(Saved entries)
= = = = = = =
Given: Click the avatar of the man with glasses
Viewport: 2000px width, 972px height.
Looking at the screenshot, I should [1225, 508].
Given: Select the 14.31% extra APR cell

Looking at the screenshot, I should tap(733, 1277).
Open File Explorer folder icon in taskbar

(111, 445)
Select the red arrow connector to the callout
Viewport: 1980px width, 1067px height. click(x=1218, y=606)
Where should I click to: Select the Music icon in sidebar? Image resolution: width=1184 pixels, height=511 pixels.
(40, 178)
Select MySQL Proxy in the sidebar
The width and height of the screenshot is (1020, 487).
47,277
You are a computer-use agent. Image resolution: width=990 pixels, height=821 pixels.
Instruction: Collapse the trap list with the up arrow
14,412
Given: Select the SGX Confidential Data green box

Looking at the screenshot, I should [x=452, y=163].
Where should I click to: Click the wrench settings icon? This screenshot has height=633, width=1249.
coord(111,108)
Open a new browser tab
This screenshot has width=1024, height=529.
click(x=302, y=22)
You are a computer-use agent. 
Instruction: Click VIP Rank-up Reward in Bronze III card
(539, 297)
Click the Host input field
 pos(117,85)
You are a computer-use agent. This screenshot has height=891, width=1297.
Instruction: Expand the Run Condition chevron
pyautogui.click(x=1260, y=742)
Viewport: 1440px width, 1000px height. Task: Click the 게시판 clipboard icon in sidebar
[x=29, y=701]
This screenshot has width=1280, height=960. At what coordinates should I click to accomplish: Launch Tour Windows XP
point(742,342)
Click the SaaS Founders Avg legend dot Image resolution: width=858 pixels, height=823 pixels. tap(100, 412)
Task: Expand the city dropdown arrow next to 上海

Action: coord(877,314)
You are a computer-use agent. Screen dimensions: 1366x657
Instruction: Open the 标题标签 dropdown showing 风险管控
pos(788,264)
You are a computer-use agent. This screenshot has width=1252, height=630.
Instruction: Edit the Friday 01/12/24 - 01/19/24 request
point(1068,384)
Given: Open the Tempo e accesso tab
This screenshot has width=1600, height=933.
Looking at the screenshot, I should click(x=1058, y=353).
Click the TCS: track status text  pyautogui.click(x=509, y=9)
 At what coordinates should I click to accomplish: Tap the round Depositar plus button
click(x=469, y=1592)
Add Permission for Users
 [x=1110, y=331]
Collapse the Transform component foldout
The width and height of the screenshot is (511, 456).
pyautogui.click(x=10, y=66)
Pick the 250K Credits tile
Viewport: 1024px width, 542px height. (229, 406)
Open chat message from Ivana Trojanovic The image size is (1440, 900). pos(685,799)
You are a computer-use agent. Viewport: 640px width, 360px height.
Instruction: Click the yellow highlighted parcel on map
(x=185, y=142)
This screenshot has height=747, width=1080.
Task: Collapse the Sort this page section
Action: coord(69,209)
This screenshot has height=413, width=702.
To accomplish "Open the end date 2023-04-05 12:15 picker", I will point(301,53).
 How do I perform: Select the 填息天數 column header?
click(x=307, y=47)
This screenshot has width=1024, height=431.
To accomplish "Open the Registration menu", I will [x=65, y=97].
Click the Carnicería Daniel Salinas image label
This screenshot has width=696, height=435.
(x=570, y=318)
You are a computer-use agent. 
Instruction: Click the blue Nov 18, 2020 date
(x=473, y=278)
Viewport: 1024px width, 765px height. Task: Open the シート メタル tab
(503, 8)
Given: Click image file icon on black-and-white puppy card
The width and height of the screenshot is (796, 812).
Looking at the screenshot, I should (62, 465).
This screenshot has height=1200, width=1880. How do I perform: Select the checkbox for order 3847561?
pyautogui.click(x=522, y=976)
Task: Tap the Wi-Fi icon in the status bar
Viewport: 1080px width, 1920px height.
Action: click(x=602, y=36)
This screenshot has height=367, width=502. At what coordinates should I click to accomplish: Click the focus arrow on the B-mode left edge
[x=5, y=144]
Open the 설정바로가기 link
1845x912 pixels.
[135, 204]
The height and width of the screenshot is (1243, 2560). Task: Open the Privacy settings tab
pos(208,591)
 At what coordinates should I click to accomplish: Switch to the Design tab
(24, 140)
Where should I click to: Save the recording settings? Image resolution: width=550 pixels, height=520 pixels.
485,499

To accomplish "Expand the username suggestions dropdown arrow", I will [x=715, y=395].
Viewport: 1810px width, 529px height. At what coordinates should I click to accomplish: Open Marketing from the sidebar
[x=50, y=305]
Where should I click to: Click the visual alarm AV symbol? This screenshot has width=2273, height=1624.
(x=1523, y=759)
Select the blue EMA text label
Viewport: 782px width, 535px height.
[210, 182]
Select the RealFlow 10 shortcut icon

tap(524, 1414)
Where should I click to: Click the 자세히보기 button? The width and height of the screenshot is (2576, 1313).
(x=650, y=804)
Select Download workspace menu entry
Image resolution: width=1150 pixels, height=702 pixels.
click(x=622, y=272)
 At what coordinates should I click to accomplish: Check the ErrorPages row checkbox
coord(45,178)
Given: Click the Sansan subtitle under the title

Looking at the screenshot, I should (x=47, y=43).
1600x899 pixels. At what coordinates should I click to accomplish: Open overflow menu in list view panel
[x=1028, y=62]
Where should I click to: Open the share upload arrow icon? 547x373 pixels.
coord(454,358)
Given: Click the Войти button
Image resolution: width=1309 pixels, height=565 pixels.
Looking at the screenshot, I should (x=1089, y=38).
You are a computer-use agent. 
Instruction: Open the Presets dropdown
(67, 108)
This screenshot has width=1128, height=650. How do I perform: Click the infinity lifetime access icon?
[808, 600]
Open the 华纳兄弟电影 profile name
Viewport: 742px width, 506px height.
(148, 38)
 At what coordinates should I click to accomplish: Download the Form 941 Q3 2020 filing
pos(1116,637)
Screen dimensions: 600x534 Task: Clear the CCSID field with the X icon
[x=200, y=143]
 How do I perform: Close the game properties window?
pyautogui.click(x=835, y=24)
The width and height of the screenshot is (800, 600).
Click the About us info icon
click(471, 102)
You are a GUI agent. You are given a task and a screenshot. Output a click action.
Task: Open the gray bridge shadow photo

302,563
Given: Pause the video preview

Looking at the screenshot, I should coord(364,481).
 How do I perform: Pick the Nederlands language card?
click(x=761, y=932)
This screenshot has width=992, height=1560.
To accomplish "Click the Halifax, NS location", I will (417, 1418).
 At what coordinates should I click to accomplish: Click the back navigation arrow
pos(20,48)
= = = = = = =
GOAL OF THE EXERCISE — In the records, which lines mention the word "will"? Copy those lines.

ANSWER SPACE —
To accomplish "Open the end date 2023-04-05 12:15 picker", I will point(301,53).
To accomplish "Open the Registration menu", I will [x=65, y=97].
To accomplish "Expand the username suggestions dropdown arrow", I will [x=715, y=395].
To accomplish "Click the Halifax, NS location", I will (417, 1418).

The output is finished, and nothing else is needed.